A prophetic dream can certainly exist but we can't actually know it's a prophecy until it happens. This creates a predicament in your scenario.
If you say Kaddish, you're recognizing your own fallibility as a person. You aren't assuming prophecy but assuming you're human and doing what all humans should do. You say Kaddish because you can't actually know for sure.
If you don't say Kaddish and assume the dream was true, you're making an assumption which you have no true proof of. The dream may have made you feel secure in the idea your loved one is in a better place but you don't actually know for sure. You then use that assumption to ignore the responsibility of saying Kaddish.
Dreams are odd because they can be related to a mix of things.
The food you ate before bed.
Anticipation of an upcoming good/bad event.
Sickness fueling odd dreams (a fever dream).
You would be advised to say Kaddish because you can't actually know. If the dream wasn't prophetic and simply created through a subconscious means or external stimuli, you would be ignoring the need to say Kaddish. That isn't an assumption worth making.

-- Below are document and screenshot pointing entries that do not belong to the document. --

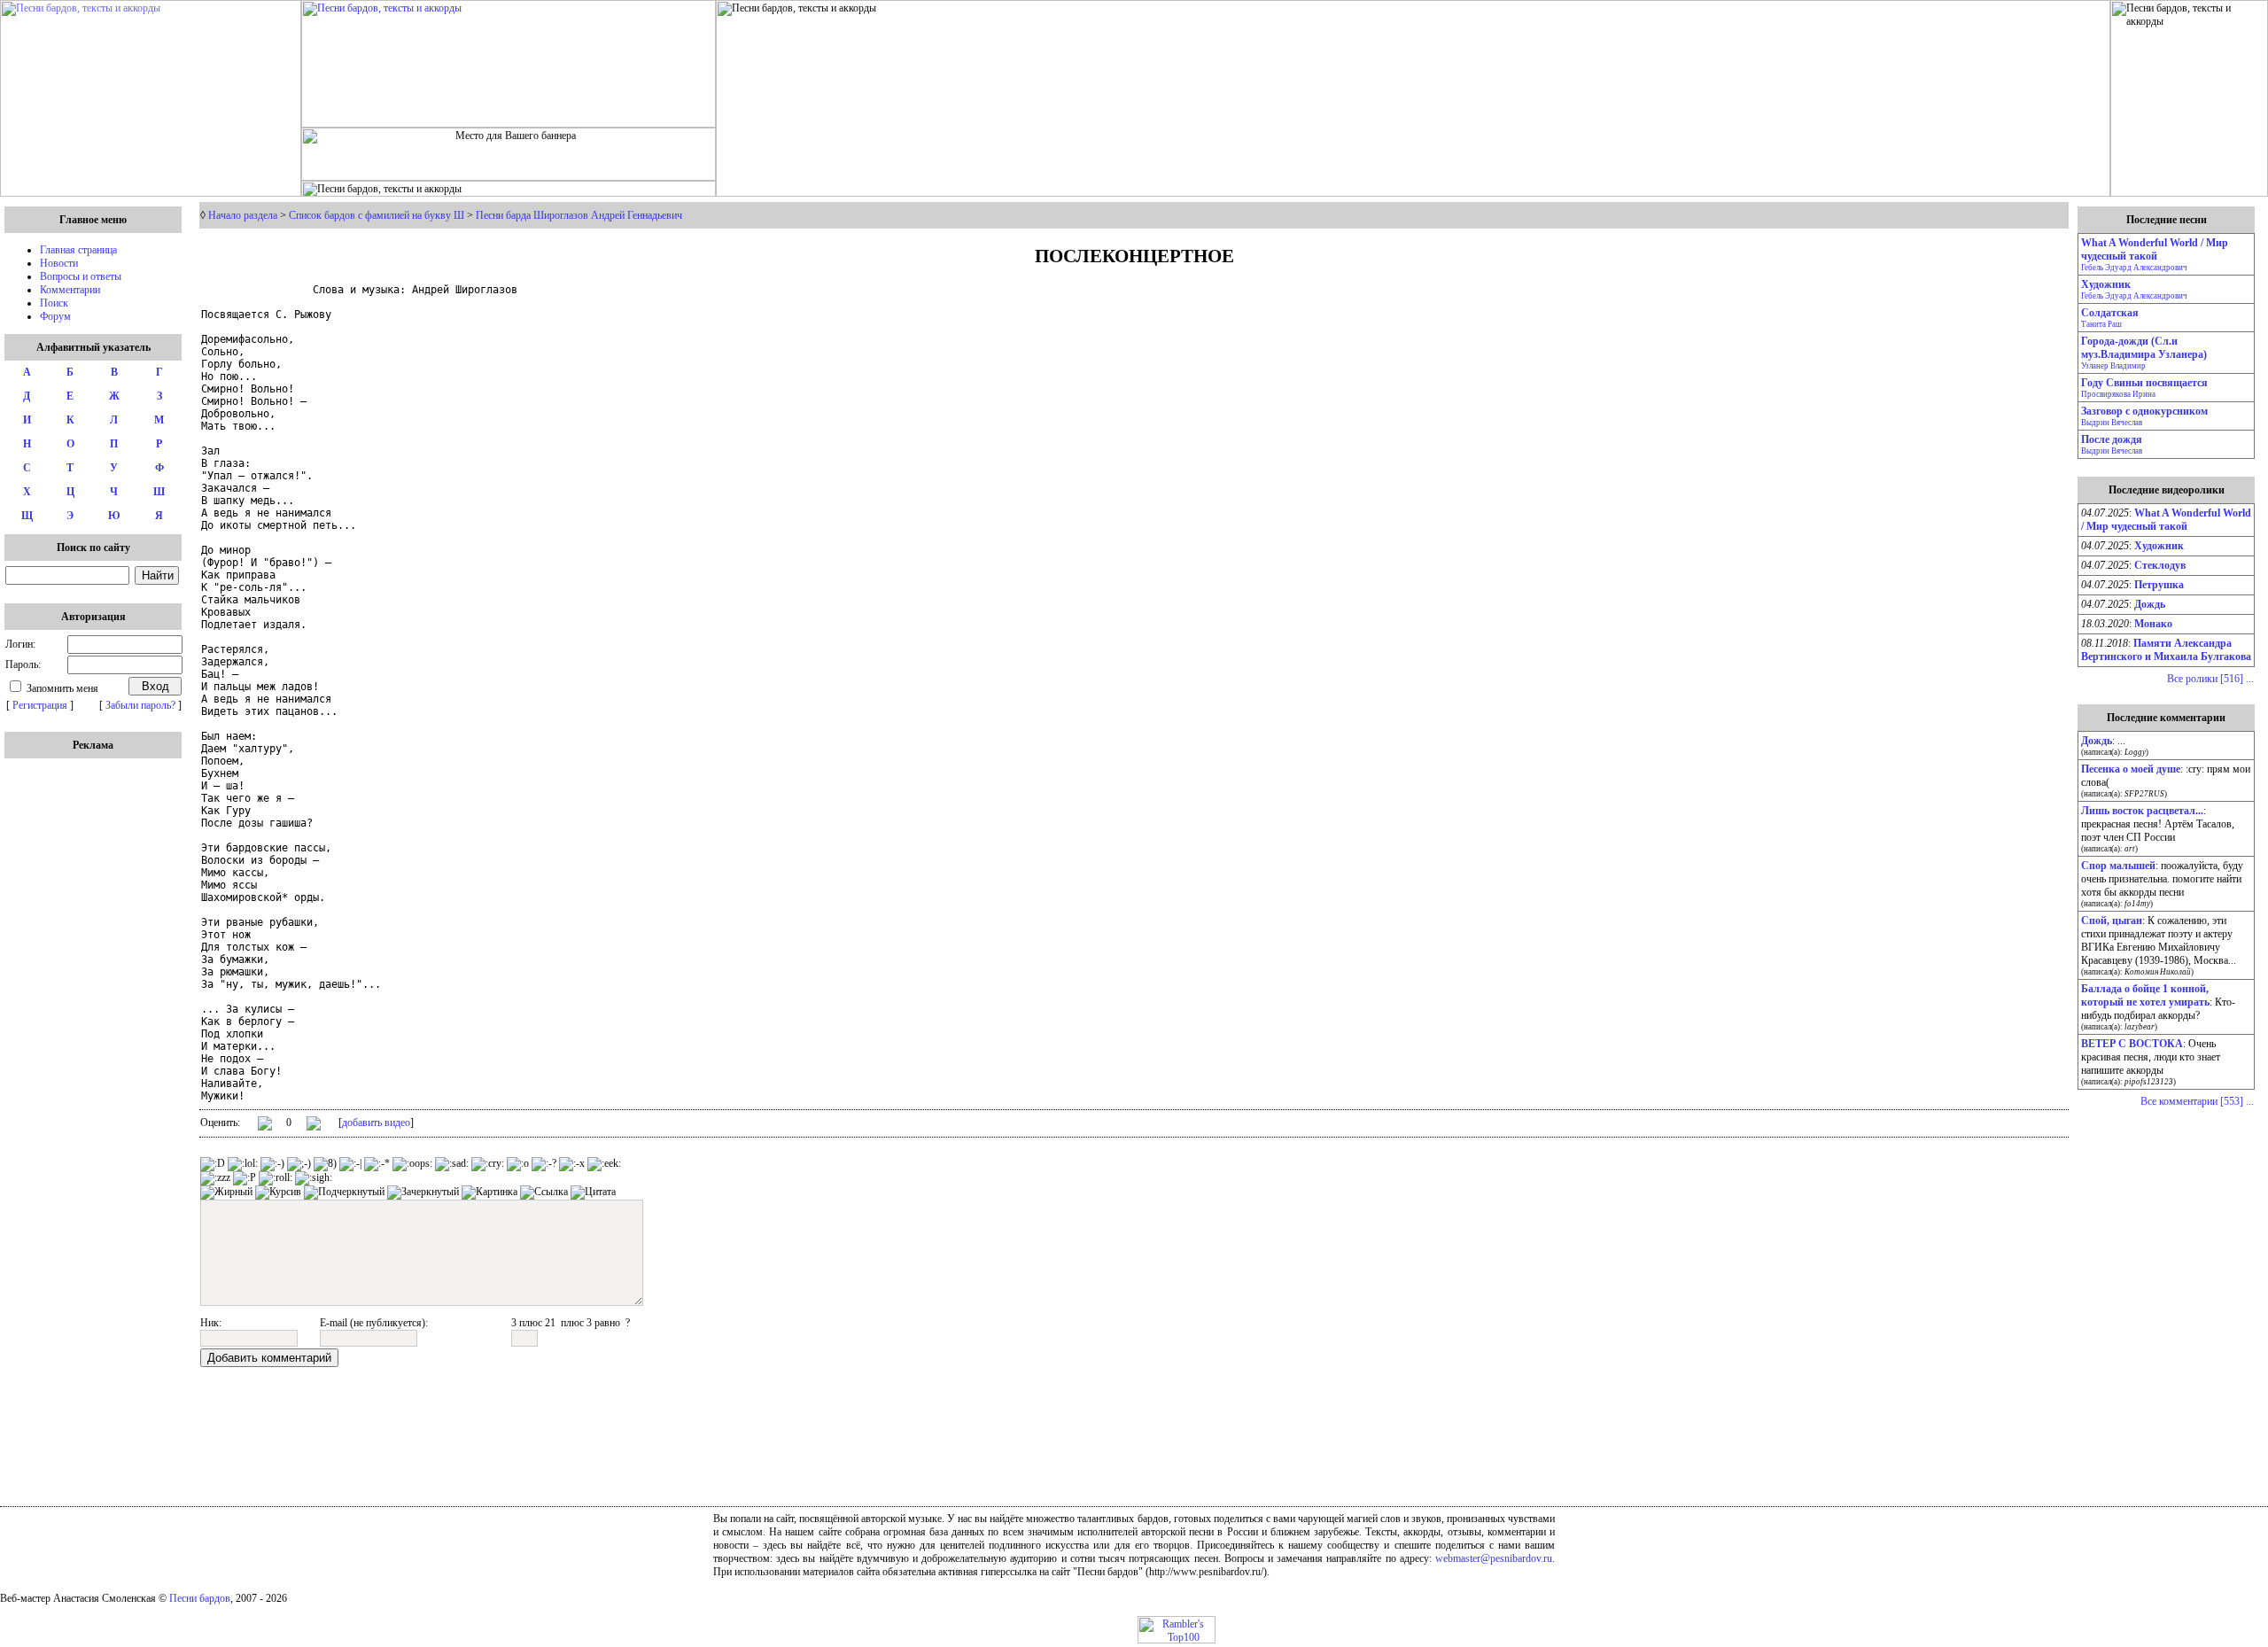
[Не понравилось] (314, 1125)
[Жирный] (226, 1192)
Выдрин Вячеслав (2111, 422)
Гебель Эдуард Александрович (2134, 267)
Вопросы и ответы (80, 276)
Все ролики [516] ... (2210, 678)
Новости (59, 263)
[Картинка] (489, 1192)
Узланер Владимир (2113, 365)
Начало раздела (242, 215)
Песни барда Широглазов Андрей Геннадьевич (579, 215)
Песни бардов (199, 1598)
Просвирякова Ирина (2118, 394)
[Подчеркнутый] (344, 1192)
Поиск (54, 303)
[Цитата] (593, 1192)
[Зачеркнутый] (423, 1192)
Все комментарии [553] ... (2197, 1101)
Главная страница (78, 250)
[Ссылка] (544, 1192)
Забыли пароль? (140, 705)
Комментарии (70, 290)
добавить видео (376, 1122)
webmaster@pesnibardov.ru (1493, 1558)
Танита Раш (2101, 324)
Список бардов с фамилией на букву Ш (376, 215)
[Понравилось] (265, 1126)
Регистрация (39, 705)
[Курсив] (278, 1192)
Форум (55, 316)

The source for saying Kaddish for the deceased is from Kalla Rabbasi 2:9 (as mentioned by the Darchei Moshe Y.D. 376:8):
ט ברייתא קטנים מקבלים פני שכינה שנאמר זרע יעבדנו יסופר לה׳ לדור: [גמ׳] איבעיא להו מכפרין עון אבות או לא, ת״ש דר׳ עקיבא נפק לההוא אתרא אשכחיה לההוא גברא דהוי דרי טונא אכתפיה ולא הוה מצי לסגויי ביה והוה צוח ומתאנח, א״ל מאי עבידתיך א״ל לא שבקנא איסורא דלא עבידנא בההיא עלמא ועכשיו איכא נטורין עילוון ולא שבקין לי דאינוח א״ל רבי עקיבא שבקת ברא א״ל בחייך לא תשלין דדחילנא ממלאכי דמחו לי בפולסי דנורא ואמרין לי אמאי לא תיתי בפריע א״ל אימא ליה דקא ניחותך, א״ל שבקית אתתא מעברתא אזל ר׳ עקיבא עאל לההיא מדינתא, אמר להו בריה דפלוני היכא (ליה) אמרו ליה יעקר זכרו דההוא שחיק עצמות א״ל אמאי אמרו ליה ההוא לסטים אכל אינשי ומצער בריתא ולא עוד אלא שבא על נערה המאורסה ביום הכפורים. אזל לביתיה אשכח אתתיה מעוברתא נטרה עד דילדה , אזל מהליה לכי גדל אוקמי׳ בבי כנישתא לברוכי בקהלא לימים אזל ר׳ עקיבא לההוא אתרא איתחזי ליה א״ל תנוח דעתך שהנחת את דעתי:
To summarize, Rebbi Akiva saw a dead man suffering from his punishment, and he wanted to save the dead man from his suffering. To do that he found the dead man's son, and had him say berachos for the congregation. Rebbi Akiva later found that the dead man was settled.
The Beis Yosef brings a similar story from the Zohar where the son says Kaddish or the Haftarah.
According to this the whole purpose of saying Kaddish is to bring the deceased to Gan Eden, and if one were to know that he is already there , then there would be no point.